Reputation: 432
I have a dataset which includes numerical features and 25 very high cardinality categorical features, and I need to encode it in a meaningful way for it to be used for training predictive algorithms. My issue is that all 25 columns kind of correspond to the same concept, so ideally they should be all encoded as a group. Let me explain. The Pandas dataframe looks like this:
memberid code1 code2 code3 ... code25 cost
memberA c1 c2 c4 c3 100.0
memberB c2 c3 c1 NaN 120.0
memberC c1 c2 c5 c3 200.0
This is generated by this code (only 4 "code" columns here):
data = {'memberid': ['memberA', 'memberB', 'memberC'],
'code1': ['c1', 'c2', 'c1'],
'code2': ['c2', 'c3', 'c2'],
'code3': ['c4', 'c1', 'c5'],
'code25': ['c3', np.nan, 'c3'],
'cost': [100.0, 120.0, 200.0]}
df = pd.DataFrame(data, columns = ['memberid', 'code1', 'code2', 'code3', 'code25', 'cost'])
I found a way to one-hot encode the "code" columns together, i.e., create a dataframe that looks like this:
has_c1 has_c2 has_c3 has_c4 has_c5
1 1 1 1 0
1 1 1 0 0
1 1 1 0 1
My problem is that all "code" columns take values of very high cardinality, so one-hot encoding like I just described would blow up the dimensions of my data by adding another ~15,000 (sparse) columns to the dataset. Unfortunately this is prohibitive from a memory standpoint for fitting ML algorithms, so I thought of looking into hashing encoding for this issue.
Unfortunately, although I was able to manually one-hot encode the "code" columns using numpy and ones/zeros, I don't know how I would be able to "group" the information of all "code" columns into, say, 50 columns including the components of hashing encoding. Is this doable?

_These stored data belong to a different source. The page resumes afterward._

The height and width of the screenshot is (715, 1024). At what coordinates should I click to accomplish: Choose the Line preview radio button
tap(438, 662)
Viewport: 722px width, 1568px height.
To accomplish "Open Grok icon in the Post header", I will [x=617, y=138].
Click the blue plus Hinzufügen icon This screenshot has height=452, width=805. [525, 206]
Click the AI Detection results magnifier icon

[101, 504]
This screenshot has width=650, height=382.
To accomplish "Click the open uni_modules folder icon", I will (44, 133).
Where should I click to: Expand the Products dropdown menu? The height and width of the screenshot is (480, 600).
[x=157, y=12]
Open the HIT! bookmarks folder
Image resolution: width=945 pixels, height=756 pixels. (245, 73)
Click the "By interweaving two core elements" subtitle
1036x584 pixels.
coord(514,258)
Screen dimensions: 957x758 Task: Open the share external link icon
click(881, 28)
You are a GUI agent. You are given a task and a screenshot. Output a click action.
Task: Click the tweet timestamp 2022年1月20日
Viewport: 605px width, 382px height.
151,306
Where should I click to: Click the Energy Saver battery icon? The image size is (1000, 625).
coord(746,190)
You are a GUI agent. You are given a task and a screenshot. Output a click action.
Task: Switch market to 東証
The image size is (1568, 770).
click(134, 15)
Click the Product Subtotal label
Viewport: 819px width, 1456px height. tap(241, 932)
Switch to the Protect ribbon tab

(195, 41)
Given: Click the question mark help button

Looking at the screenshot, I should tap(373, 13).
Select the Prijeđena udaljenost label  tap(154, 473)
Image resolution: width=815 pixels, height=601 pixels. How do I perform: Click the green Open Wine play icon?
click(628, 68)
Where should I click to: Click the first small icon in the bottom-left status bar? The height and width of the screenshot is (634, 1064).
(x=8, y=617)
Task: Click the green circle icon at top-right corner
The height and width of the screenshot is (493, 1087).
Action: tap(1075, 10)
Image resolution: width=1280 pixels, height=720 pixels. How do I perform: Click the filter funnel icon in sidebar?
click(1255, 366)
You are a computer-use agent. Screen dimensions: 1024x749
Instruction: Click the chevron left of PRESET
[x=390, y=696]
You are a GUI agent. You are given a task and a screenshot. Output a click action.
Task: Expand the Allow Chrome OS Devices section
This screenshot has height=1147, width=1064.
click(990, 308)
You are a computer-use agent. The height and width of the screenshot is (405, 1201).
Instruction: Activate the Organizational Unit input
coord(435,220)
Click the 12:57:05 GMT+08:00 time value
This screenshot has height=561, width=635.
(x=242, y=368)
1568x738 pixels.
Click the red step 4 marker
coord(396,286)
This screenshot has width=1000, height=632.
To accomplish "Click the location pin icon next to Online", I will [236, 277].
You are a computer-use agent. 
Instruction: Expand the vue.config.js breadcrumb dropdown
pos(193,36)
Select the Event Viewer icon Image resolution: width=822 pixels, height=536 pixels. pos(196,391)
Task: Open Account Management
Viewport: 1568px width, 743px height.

Or should I follow an entirely different approach on encoding these high cardinality "group" of features together?
Upvotes: 1
Views: 778
Reputation: 323276
Try with get_dummies
then sum
output = pd.get_dummies(df.filter(like='code'), prefix='Has').sum(level=0,axis=1)
Out[549]:
Has_c1 Has_c2 Has_c3 Has_c4 Has_c5
0 1 1 1 1 0
1 1 1 1 0 0
2 1 1 1 0 1
Upvotes: 1